Data lines ▸
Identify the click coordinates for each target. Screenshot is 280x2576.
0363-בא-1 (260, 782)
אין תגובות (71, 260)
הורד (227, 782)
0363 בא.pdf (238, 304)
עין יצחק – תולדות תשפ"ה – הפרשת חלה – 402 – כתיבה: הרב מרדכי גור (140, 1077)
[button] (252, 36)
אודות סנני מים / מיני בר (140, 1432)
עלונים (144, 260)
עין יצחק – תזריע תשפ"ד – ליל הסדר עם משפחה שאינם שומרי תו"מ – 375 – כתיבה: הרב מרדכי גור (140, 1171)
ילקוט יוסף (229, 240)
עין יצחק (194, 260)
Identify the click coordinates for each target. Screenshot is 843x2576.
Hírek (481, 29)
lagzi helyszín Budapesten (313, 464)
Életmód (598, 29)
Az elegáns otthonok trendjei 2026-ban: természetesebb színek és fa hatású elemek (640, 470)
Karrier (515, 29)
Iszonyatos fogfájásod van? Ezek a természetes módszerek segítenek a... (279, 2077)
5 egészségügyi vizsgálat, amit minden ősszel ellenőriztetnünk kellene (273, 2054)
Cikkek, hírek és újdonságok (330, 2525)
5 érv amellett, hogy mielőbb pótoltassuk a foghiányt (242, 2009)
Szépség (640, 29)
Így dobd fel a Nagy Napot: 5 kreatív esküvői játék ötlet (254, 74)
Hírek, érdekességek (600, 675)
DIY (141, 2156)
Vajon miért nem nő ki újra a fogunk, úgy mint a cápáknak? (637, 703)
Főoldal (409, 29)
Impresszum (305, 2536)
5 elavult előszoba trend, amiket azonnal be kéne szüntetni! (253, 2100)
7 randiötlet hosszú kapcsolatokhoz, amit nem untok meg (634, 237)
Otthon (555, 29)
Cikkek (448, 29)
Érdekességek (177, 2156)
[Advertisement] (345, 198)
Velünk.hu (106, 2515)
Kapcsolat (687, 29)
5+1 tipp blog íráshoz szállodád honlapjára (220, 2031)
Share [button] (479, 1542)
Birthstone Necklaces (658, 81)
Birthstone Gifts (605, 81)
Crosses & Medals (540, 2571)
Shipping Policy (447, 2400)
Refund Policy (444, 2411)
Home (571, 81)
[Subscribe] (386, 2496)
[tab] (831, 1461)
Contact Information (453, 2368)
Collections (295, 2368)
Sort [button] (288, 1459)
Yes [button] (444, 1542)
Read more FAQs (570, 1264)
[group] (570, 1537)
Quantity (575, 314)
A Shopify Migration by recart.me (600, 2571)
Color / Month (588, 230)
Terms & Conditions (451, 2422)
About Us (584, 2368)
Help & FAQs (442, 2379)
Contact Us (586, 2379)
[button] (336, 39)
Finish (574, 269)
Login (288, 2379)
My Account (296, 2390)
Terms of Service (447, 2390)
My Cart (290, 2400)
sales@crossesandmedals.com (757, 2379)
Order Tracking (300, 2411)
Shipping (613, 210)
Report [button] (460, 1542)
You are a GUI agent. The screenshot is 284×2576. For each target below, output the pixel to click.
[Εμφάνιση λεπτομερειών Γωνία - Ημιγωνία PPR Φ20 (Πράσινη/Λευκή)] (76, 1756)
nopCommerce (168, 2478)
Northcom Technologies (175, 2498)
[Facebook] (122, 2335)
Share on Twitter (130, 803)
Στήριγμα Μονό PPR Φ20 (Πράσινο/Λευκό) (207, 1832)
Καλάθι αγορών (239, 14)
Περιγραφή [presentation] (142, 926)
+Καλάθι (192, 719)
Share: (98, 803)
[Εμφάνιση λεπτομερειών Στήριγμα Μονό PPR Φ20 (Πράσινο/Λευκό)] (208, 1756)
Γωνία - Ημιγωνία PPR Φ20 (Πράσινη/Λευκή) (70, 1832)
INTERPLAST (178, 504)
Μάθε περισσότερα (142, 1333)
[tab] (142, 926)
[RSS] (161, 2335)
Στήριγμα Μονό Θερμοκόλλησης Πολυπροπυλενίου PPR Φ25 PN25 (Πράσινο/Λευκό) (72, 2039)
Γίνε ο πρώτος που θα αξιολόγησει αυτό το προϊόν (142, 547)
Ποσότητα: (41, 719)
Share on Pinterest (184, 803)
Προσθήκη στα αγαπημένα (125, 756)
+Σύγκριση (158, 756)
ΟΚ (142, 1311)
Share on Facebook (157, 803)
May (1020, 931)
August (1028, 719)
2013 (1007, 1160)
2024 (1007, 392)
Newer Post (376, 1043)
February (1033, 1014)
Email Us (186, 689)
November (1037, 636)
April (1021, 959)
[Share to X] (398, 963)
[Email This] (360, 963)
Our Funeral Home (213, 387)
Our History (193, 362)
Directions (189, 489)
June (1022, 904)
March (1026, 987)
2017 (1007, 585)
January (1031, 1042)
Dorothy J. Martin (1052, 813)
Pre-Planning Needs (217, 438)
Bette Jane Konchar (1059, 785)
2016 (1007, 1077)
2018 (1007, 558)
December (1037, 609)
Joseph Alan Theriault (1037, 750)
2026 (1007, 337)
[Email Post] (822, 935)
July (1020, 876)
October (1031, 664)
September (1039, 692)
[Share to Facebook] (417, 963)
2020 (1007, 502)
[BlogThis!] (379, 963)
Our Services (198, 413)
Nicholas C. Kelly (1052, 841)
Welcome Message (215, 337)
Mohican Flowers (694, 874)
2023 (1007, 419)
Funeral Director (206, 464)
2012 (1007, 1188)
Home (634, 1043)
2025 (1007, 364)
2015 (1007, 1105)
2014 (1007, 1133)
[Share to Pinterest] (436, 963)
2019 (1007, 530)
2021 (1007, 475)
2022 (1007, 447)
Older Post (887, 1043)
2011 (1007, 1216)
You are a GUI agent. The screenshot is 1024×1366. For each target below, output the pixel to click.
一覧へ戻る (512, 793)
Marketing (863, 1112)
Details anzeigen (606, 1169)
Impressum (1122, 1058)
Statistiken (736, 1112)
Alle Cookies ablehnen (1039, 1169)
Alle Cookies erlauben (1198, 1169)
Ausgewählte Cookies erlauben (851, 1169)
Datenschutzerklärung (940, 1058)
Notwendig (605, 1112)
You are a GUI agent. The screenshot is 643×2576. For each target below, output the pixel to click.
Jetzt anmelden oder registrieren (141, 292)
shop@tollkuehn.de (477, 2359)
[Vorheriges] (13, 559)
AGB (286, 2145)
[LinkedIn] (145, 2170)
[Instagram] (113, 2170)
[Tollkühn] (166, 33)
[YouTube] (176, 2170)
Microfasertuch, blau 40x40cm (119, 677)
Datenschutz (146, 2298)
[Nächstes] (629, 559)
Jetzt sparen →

Direction ▸ Reproduce every line of the data above, unchanged and in the same order.

Output for this exercise ▸
Identify the click coordinates for each target. Screenshot is 280x2576.
0363-בא-1 (260, 782)
אין תגובות (71, 260)
הורד (227, 782)
0363 בא.pdf (238, 304)
עין יצחק – תולדות תשפ"ה – הפרשת חלה – 402 – כתיבה: הרב מרדכי גור (140, 1077)
[button] (252, 36)
אודות סנני מים / מיני בר (140, 1432)
עלונים (144, 260)
עין יצחק – תזריע תשפ"ד – ליל הסדר עם משפחה שאינם שומרי תו"מ – 375 – כתיבה: הרב מרדכי גור (140, 1171)
ילקוט יוסף (229, 240)
עין יצחק (194, 260)
Identify the click coordinates for each target. Screenshot is 843x2576.
Hírek (481, 29)
lagzi helyszín Budapesten (313, 464)
Életmód (598, 29)
Az elegáns otthonok trendjei 2026-ban: természetesebb színek és fa hatású elemek (640, 470)
Karrier (515, 29)
Iszonyatos fogfájásod van? Ezek a természetes módszerek segítenek a... (279, 2077)
5 egészségügyi vizsgálat, amit minden ősszel ellenőriztetnünk kellene (273, 2054)
Cikkek, hírek és újdonságok (330, 2525)
5 érv amellett, hogy mielőbb pótoltassuk a foghiányt (242, 2009)
Szépség (640, 29)
Így dobd fel a Nagy Napot: 5 kreatív esküvői játék ötlet (254, 74)
Hírek, érdekességek (600, 675)
DIY (141, 2156)
Vajon miért nem nő ki újra a fogunk, úgy mint a cápáknak? (637, 703)
Főoldal (409, 29)
Impresszum (305, 2536)
5 elavult előszoba trend, amiket azonnal be kéne szüntetni! (253, 2100)
7 randiötlet hosszú kapcsolatokhoz, amit nem untok meg (634, 237)
Otthon (555, 29)
Cikkek (448, 29)
Érdekességek (177, 2156)
[Advertisement] (345, 198)
Velünk.hu (106, 2515)
Kapcsolat (687, 29)
5+1 tipp blog íráshoz szállodád honlapjára (220, 2031)
Share [button] (479, 1542)
Birthstone Necklaces (658, 81)
Birthstone Gifts (605, 81)
Crosses & Medals (540, 2571)
Shipping Policy (447, 2400)
Refund Policy (444, 2411)
Home (571, 81)
[Subscribe] (386, 2496)
[tab] (831, 1461)
Contact Information (453, 2368)
Collections (295, 2368)
Sort [button] (288, 1459)
Yes [button] (444, 1542)
Read more FAQs (570, 1264)
[group] (570, 1537)
Quantity (575, 314)
A Shopify Migration by recart.me (600, 2571)
Color / Month (588, 230)
Terms & Conditions (451, 2422)
About Us (584, 2368)
Help & FAQs (442, 2379)
Contact Us (586, 2379)
[button] (336, 39)
Finish (574, 269)
Login (288, 2379)
My Account (296, 2390)
Terms of Service (447, 2390)
My Cart (290, 2400)
sales@crossesandmedals.com (757, 2379)
Order Tracking (300, 2411)
Shipping (613, 210)
Report [button] (460, 1542)
You are a GUI agent. The screenshot is 284×2576. For each target below, output the pixel to click.
[Εμφάνιση λεπτομερειών Γωνία - Ημιγωνία PPR Φ20 (Πράσινη/Λευκή)] (76, 1756)
nopCommerce (168, 2478)
Northcom Technologies (175, 2498)
[Facebook] (122, 2335)
Share on Twitter (130, 803)
Στήριγμα Μονό PPR Φ20 (Πράσινο/Λευκό) (207, 1832)
Καλάθι αγορών (239, 14)
Περιγραφή [presentation] (142, 926)
+Καλάθι (192, 719)
Share: (98, 803)
[Εμφάνιση λεπτομερειών Στήριγμα Μονό PPR Φ20 (Πράσινο/Λευκό)] (208, 1756)
Γωνία - Ημιγωνία PPR Φ20 (Πράσινη/Λευκή) (70, 1832)
INTERPLAST (178, 504)
Μάθε περισσότερα (142, 1333)
[tab] (142, 926)
[RSS] (161, 2335)
Στήριγμα Μονό Θερμοκόλλησης Πολυπροπυλενίου PPR Φ25 PN25 (Πράσινο/Λευκό) (72, 2039)
Γίνε ο πρώτος που θα αξιολόγησει αυτό το προϊόν (142, 547)
Ποσότητα: (41, 719)
Share on Pinterest (184, 803)
Προσθήκη στα αγαπημένα (125, 756)
+Σύγκριση (158, 756)
ΟΚ (142, 1311)
Share on Facebook (157, 803)
May (1020, 931)
August (1028, 719)
2013 (1007, 1160)
2024 (1007, 392)
Newer Post (376, 1043)
February (1033, 1014)
Email Us (186, 689)
November (1037, 636)
April (1021, 959)
[Share to X] (398, 963)
[Email This] (360, 963)
Our Funeral Home (213, 387)
Our History (193, 362)
Directions (189, 489)
June (1022, 904)
March (1026, 987)
2017 (1007, 585)
January (1031, 1042)
Dorothy J. Martin (1052, 813)
Pre-Planning Needs (217, 438)
Bette Jane Konchar (1059, 785)
2016 (1007, 1077)
2018 (1007, 558)
December (1037, 609)
Joseph Alan Theriault (1037, 750)
2026 (1007, 337)
[Email Post] (822, 935)
July (1020, 876)
October (1031, 664)
September (1039, 692)
[Share to Facebook] (417, 963)
2020 (1007, 502)
[BlogThis!] (379, 963)
Our Services (198, 413)
Nicholas C. Kelly (1052, 841)
Welcome Message (215, 337)
Mohican Flowers (694, 874)
2023 (1007, 419)
Funeral Director (206, 464)
2012 (1007, 1188)
Home (634, 1043)
2025 (1007, 364)
2015 (1007, 1105)
2014 (1007, 1133)
[Share to Pinterest] (436, 963)
2019 (1007, 530)
2021 (1007, 475)
2022 (1007, 447)
Older Post (887, 1043)
2011 (1007, 1216)
You are a GUI agent. The screenshot is 1024×1366. For each target below, output the pixel to click.
一覧へ戻る (512, 793)
Marketing (863, 1112)
Details anzeigen (606, 1169)
Impressum (1122, 1058)
Statistiken (736, 1112)
Alle Cookies ablehnen (1039, 1169)
Alle Cookies erlauben (1198, 1169)
Ausgewählte Cookies erlauben (851, 1169)
Datenschutzerklärung (940, 1058)
Notwendig (605, 1112)
You are a GUI agent. The screenshot is 643×2576. For each target below, output the pixel to click.
Jetzt anmelden oder registrieren (141, 292)
shop@tollkuehn.de (477, 2359)
[Vorheriges] (13, 559)
AGB (286, 2145)
[LinkedIn] (145, 2170)
[Instagram] (113, 2170)
[Tollkühn] (166, 33)
[YouTube] (176, 2170)
Microfasertuch, blau 40x40cm (119, 677)
Datenschutz (146, 2298)
[Nächstes] (629, 559)
Jetzt sparen →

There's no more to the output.